Sunday, September 9, 2018

The Fates of Alamance County

The motel immortalized in Nina's memoir sits by the side of one of the busiest highways in North Carolina. And it used to feature this hairy chested bather by the (no longer extant) pool.
  
There are a lot of things that remind me of Nina. There's the obvious: pictures, songs, books that belonged to her, movies we enjoyed together, our kids, trips to familiar places, rituals we observed -- from the Christmas stockings to the afternoon nap.

But some things are more subtly linked to Nina, or more specifically, anyhow. When Nina was being treated at Duke, we made a LOT of trips on I-40/85 en route to Durham. On these trips she started to notice that the same scooter was always outside the Embers Motor Lodge, a shabby roadside motel that’s right behind the (scenic) on-ramp from Hwy 54.

At some point she noticed a woman who seemed to belong to the scooter as well. Over months and months of drives to Duke, Nina developed a name and entire persona for the woman -- Lyla -- which was included in her memoir. Nina took the real-life person -- Lyla may or may not have been her real name, but I can verify she was a real person, I saw her -- and conjured a literary foil for herself in the throes of her wrestling match with mortality and illness.

The fact that Nina did this at a roadside motel in Graham, NC is both completely random and totally appropriate. Alamance County is, well, not much goes on in Alamance County apart from discriminatory policing and VERY minor league baseball. And even in the shallow pool of Alamance County lodging establishments, the Embers Motor Lodge is not the crown jewel. But it is absolutely unavoidable if you are traveling I-40/85, the main East-West artery in the state, with any regularity. You may not craft a whole literary narrative out of it, but just like Nina you’ll see the Embers Motor Lodge, sure as your born.

The Embers Motor Lodge that was has passed into oblivion, like so many things in Alamance County. 
As if to perfect the literary device, or maybe add an unfortunate amount of preciosity to it, depending on your view of neat endings, the universe maintained the real life Lyla storyline only as long as the narrative thread of Nina’s life held taut. I drive 40/85 constantly even without a spouse in treatment at Duke for my work. The next time I went East after Nina died there was no scooter. Soon after, there were work and utility trucks in the parking lot and someone was storing sheds in the grass obscuring the view from the road, making it hard to discern while passing what was going on at Embers.

When the sheds cleared, the motel had been redone (touched up might be more accurate, it’s still the Embers Motor Lodge) and there were no further scooter sightings, no further evidence of Lyla at all. The façade of the motel had been outfitted with pillars around the entrance, and the drab brick had even been completely whitewashed, a very literal effacement of Nina’s completely figurative use of the setting and its occupants in her book.

There aren't a lot of pictures of the Embers Motor Lodge online, surprisingly, and this one is pretty pixelated, but it shows the stately new facade nicely. 
I don’t believe in magic. I don’t see any connection stronger than the emotional and literary.

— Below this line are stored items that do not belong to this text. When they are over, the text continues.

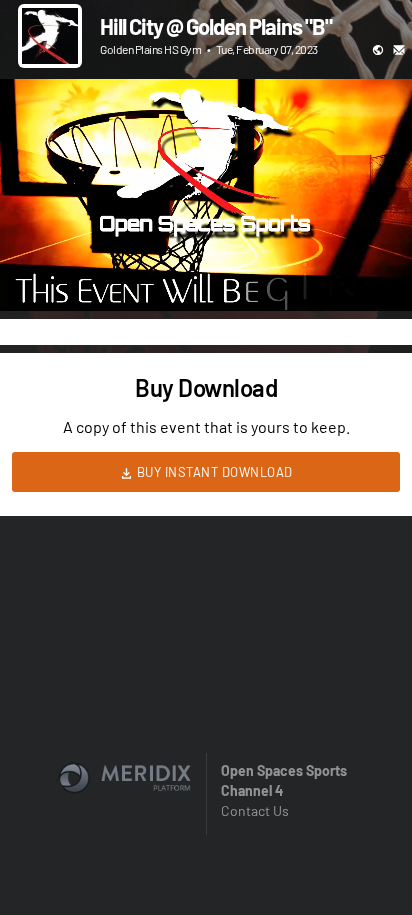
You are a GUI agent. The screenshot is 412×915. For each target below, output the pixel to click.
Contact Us (255, 810)
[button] (36, 275)
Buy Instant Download (213, 472)
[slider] (206, 239)
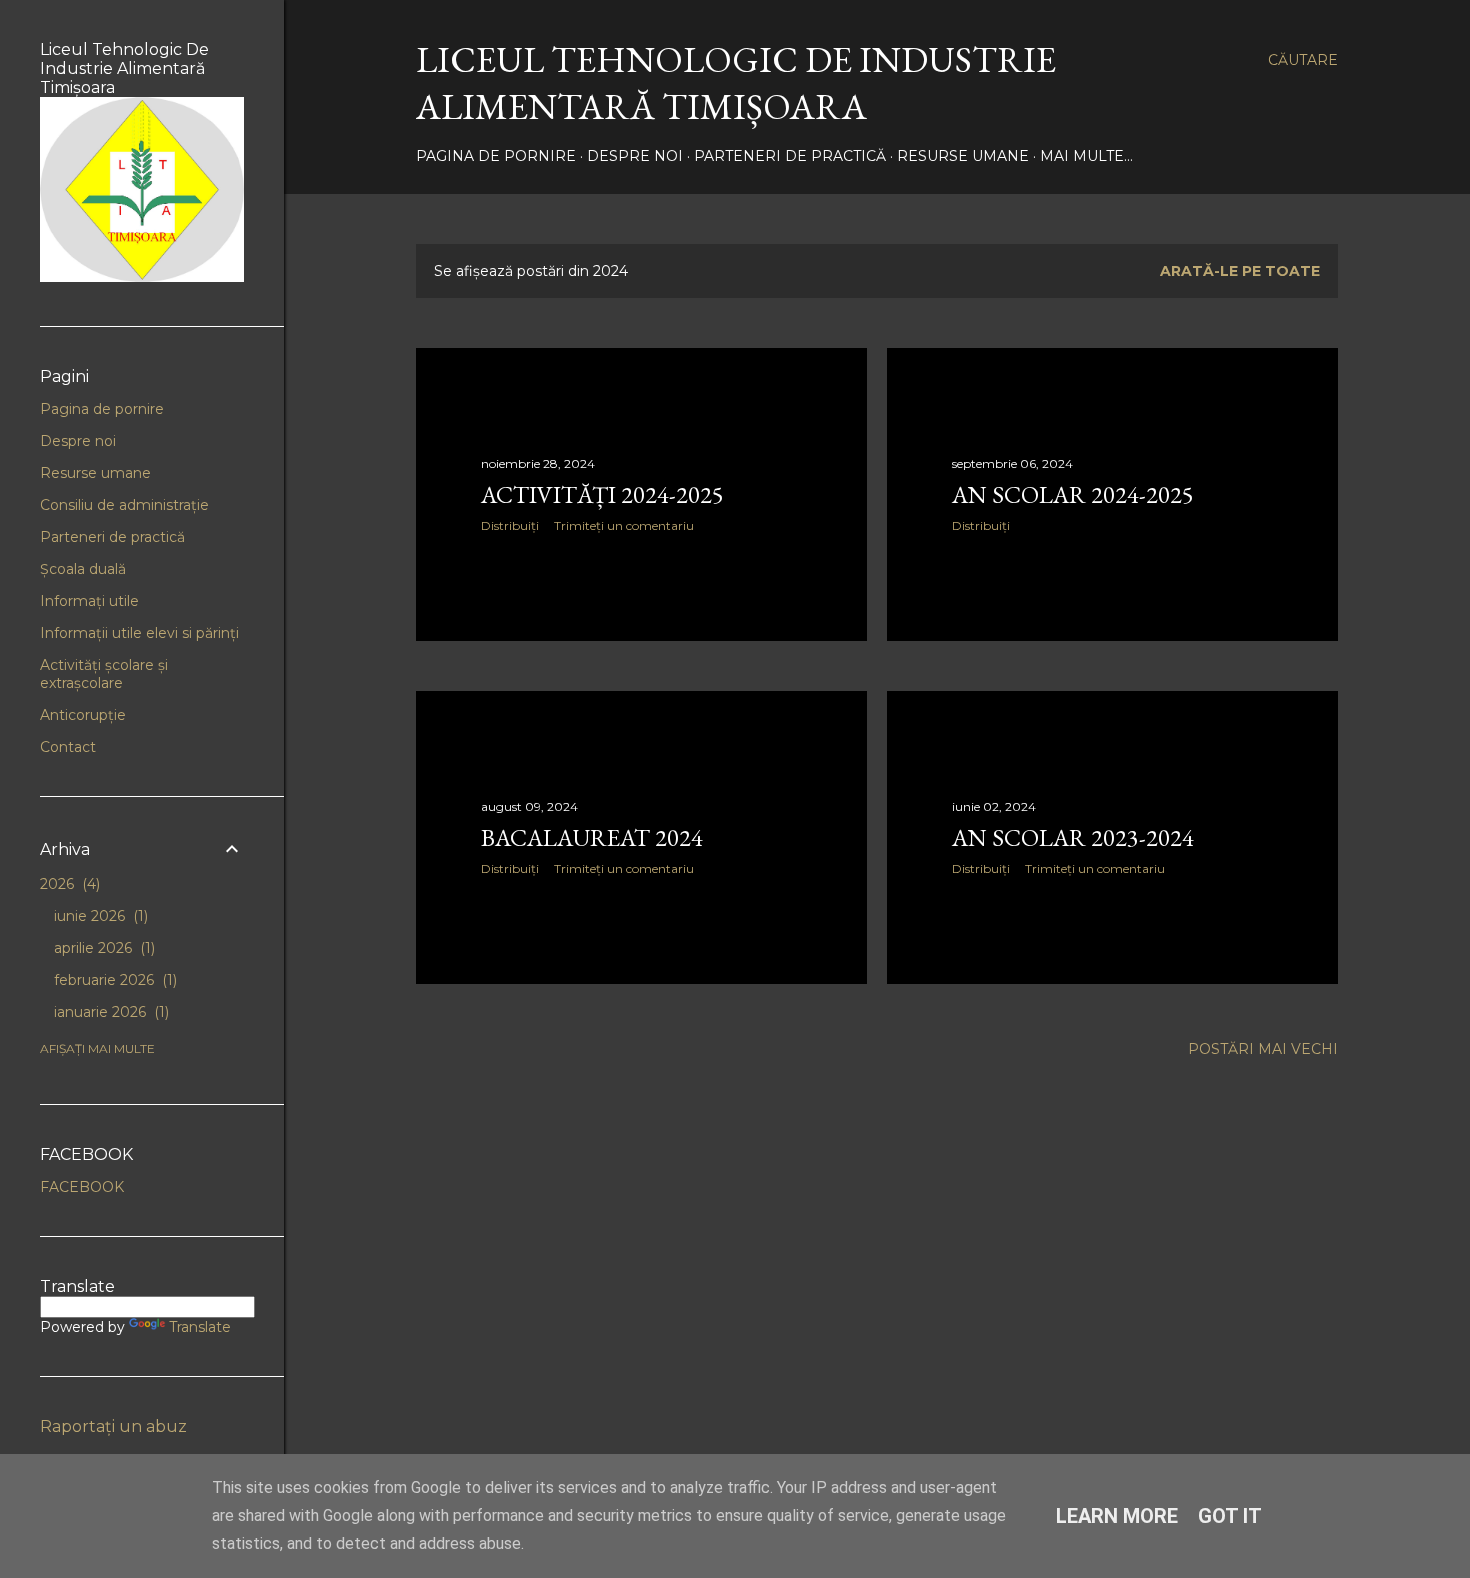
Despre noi (635, 156)
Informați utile (89, 601)
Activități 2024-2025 (602, 494)
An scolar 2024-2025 (1073, 494)
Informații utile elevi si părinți (139, 633)
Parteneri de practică (790, 156)
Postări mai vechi (1263, 1049)
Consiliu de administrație (124, 505)
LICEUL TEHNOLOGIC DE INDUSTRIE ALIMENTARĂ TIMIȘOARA (736, 83)
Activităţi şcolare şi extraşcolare (104, 674)
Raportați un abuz (113, 1426)
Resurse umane (963, 156)
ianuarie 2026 (109, 1012)
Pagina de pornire (496, 156)
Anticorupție (83, 715)
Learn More (1117, 1516)
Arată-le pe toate (1240, 271)
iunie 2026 (99, 916)
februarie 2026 (113, 980)
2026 (68, 884)
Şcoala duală (83, 569)
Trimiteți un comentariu (624, 525)
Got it (1230, 1516)
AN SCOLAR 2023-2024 (1073, 837)
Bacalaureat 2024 (592, 837)
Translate (200, 1327)
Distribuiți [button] (510, 525)
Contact (68, 747)
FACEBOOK (82, 1187)
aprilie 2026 (102, 948)
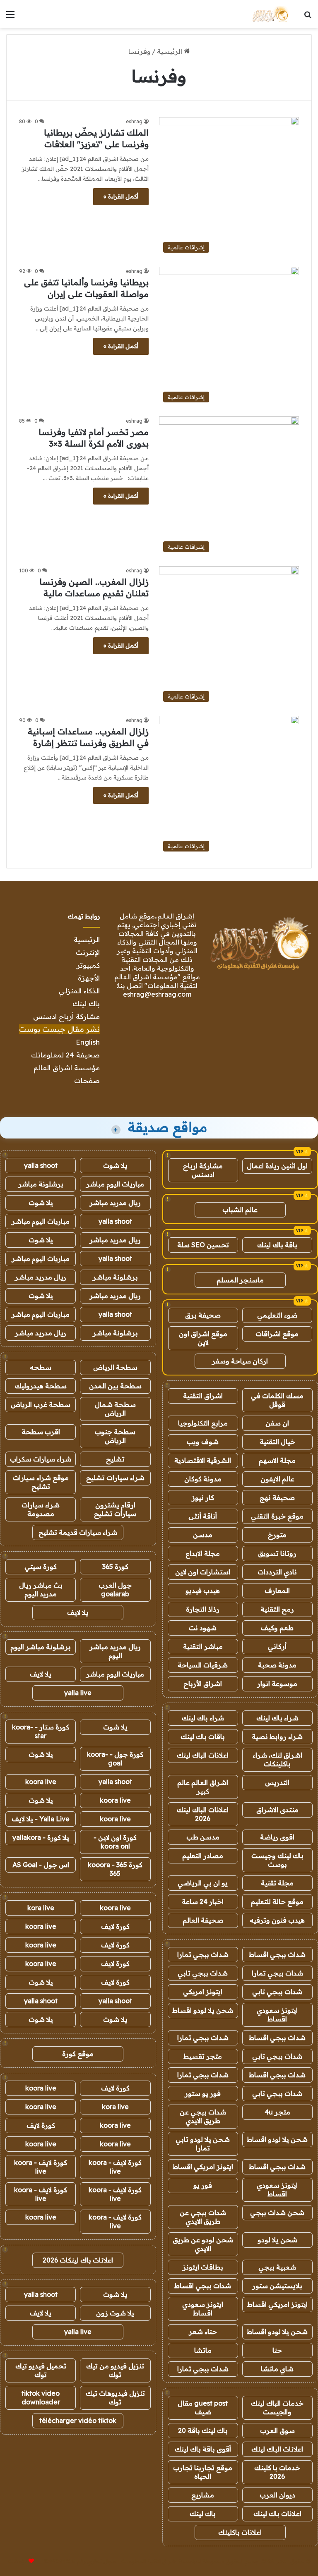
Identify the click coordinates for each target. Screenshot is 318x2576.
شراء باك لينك (277, 1718)
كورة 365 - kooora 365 (115, 1869)
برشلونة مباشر (40, 1184)
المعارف (277, 1590)
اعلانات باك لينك (277, 2513)
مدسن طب (202, 1837)
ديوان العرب (277, 2495)
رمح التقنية (277, 1609)
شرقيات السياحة (203, 1665)
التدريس (277, 1782)
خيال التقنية (277, 1441)
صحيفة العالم (203, 1920)
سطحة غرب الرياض (40, 1404)
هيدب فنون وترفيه (277, 1920)
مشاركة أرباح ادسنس (66, 1016)
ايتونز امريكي (202, 1992)
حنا (277, 2350)
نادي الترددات (277, 1572)
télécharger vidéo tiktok (77, 2420)
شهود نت (203, 1628)
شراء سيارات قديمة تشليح (78, 1532)
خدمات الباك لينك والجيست (277, 2407)
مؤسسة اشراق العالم (67, 1067)
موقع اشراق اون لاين (203, 1338)
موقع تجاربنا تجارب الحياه (202, 2472)
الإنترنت (88, 952)
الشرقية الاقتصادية (202, 1460)
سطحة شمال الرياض (115, 1408)
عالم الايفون (277, 1479)
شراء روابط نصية (277, 1736)
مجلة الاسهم (277, 1460)
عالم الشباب (240, 1209)
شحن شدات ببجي (277, 2212)
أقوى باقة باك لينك (203, 2449)
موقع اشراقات (277, 1334)
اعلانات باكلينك (240, 2532)
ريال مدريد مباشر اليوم (115, 1651)
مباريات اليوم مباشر (115, 1184)
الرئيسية (170, 51)
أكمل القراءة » (121, 196)
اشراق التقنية (203, 1396)
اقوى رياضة (277, 1837)
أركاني (277, 1646)
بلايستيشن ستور (277, 2286)
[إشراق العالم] (269, 14)
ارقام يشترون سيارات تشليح (115, 1509)
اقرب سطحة (41, 1432)
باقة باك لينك (277, 1245)
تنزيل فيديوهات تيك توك (115, 2397)
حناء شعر (203, 2331)
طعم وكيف (277, 1628)
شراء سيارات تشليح (115, 1477)
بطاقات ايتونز (203, 2267)
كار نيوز (203, 1497)
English (88, 1042)
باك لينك (86, 1003)
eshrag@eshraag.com (157, 994)
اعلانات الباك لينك (203, 1755)
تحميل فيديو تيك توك (40, 2370)
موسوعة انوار (277, 1683)
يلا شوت (115, 1165)
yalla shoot (41, 1165)
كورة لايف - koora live (115, 2166)
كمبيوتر (88, 965)
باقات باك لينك (203, 1736)
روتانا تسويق (277, 1553)
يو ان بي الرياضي (203, 1883)
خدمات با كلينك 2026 (277, 2472)
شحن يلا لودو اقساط (202, 2010)
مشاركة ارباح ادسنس (203, 1170)
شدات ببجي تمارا (203, 1954)
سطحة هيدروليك (41, 1386)
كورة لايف (115, 1926)
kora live (40, 1908)
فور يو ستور (203, 2093)
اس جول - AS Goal (40, 1865)
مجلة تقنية (277, 1883)
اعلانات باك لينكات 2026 (78, 2260)
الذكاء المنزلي (79, 990)
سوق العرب (277, 2430)
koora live (40, 1781)
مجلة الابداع (203, 1553)
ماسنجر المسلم (240, 1280)
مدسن (202, 1535)
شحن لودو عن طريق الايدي (203, 2244)
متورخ (277, 1535)
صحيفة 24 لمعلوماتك (65, 1054)
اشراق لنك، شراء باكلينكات (277, 1759)
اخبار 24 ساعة (203, 1901)
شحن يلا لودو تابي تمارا (203, 2143)
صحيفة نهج (277, 1497)
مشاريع (202, 2495)
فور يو (202, 2185)
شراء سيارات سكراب (40, 1459)
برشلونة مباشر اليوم (40, 1647)
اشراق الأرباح (202, 1683)
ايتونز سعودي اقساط (277, 2014)
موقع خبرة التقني (277, 1516)
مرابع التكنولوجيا (203, 1423)
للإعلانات (17, 2561)
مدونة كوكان (203, 1479)
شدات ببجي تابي (203, 1973)
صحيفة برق (203, 1315)
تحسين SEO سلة (203, 1245)
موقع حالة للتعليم (277, 1901)
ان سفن (277, 1423)
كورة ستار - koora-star (40, 1731)
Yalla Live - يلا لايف (41, 1819)
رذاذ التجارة (202, 1609)
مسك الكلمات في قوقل (277, 1400)
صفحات (87, 1080)
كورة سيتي (40, 1566)
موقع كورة (78, 2054)
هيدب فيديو (203, 1590)
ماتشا (203, 2350)
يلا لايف (78, 1612)
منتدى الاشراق (277, 1810)
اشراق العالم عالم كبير (202, 1786)
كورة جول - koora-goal (115, 1758)
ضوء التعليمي (277, 1315)
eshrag (134, 121)
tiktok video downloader (41, 2397)
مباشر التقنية (203, 1646)
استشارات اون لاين (202, 1572)
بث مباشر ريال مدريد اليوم (41, 1589)
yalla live (78, 1693)
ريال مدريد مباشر (115, 1202)
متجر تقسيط (202, 2056)
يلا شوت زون (115, 2313)
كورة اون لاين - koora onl (115, 1841)
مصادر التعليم (202, 1855)
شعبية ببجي (277, 2267)
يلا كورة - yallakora (40, 1837)
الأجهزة (89, 977)
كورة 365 (115, 1566)
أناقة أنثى (202, 1516)
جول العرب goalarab (115, 1589)
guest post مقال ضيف (203, 2407)
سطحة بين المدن (115, 1386)
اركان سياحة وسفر (240, 1361)
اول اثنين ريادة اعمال (277, 1166)
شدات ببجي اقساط (277, 1954)
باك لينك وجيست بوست (277, 1859)
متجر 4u (277, 2112)
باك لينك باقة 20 (203, 2430)
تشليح (115, 1459)
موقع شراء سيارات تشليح (41, 1481)
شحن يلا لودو (277, 2240)
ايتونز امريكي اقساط (203, 2166)
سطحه (40, 1367)
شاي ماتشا (277, 2369)
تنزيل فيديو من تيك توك (115, 2370)
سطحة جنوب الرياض (115, 1436)
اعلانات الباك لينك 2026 (203, 1814)
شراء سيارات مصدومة (41, 1509)
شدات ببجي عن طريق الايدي (203, 2116)
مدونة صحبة (277, 1665)
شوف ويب (203, 1441)
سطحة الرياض (115, 1367)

So please don’t @ me, people, with your metaphysical gobbledygook. Blech. I am an impermeable rock of querulous, sciency, agnosticism. But I do sometimes wonder if Nina’s book somehow found its way to Lyla (not judging, but she didn’t look like a reader?), got fed up with being someone’s literary-device stooge, and was finally motivated to pull her life together and stop living week-to-week at the Embers Motor Lodge.

Maybe Lyla wasn’t ruled by fate, but a free-agent, acting in defiance of the Alamance County roadside lot those insufferable, patriarchal gods handed her. Something about this appeals to me beyond the storyline Nina crafted and my attachment to her work. As if somehow Lyla may have taken on the oppressiveness of fate in a way Nina was never able because of cancer, to live in defiance, even if only momentarily in the grand scheme, the finality of all things.

Whatever the reason, both the real scene and the trope that Nina summoned from it failed to outlast her. And now every time I pass the 54 exit, instead of a reminder of the thing itself, I see only its absence.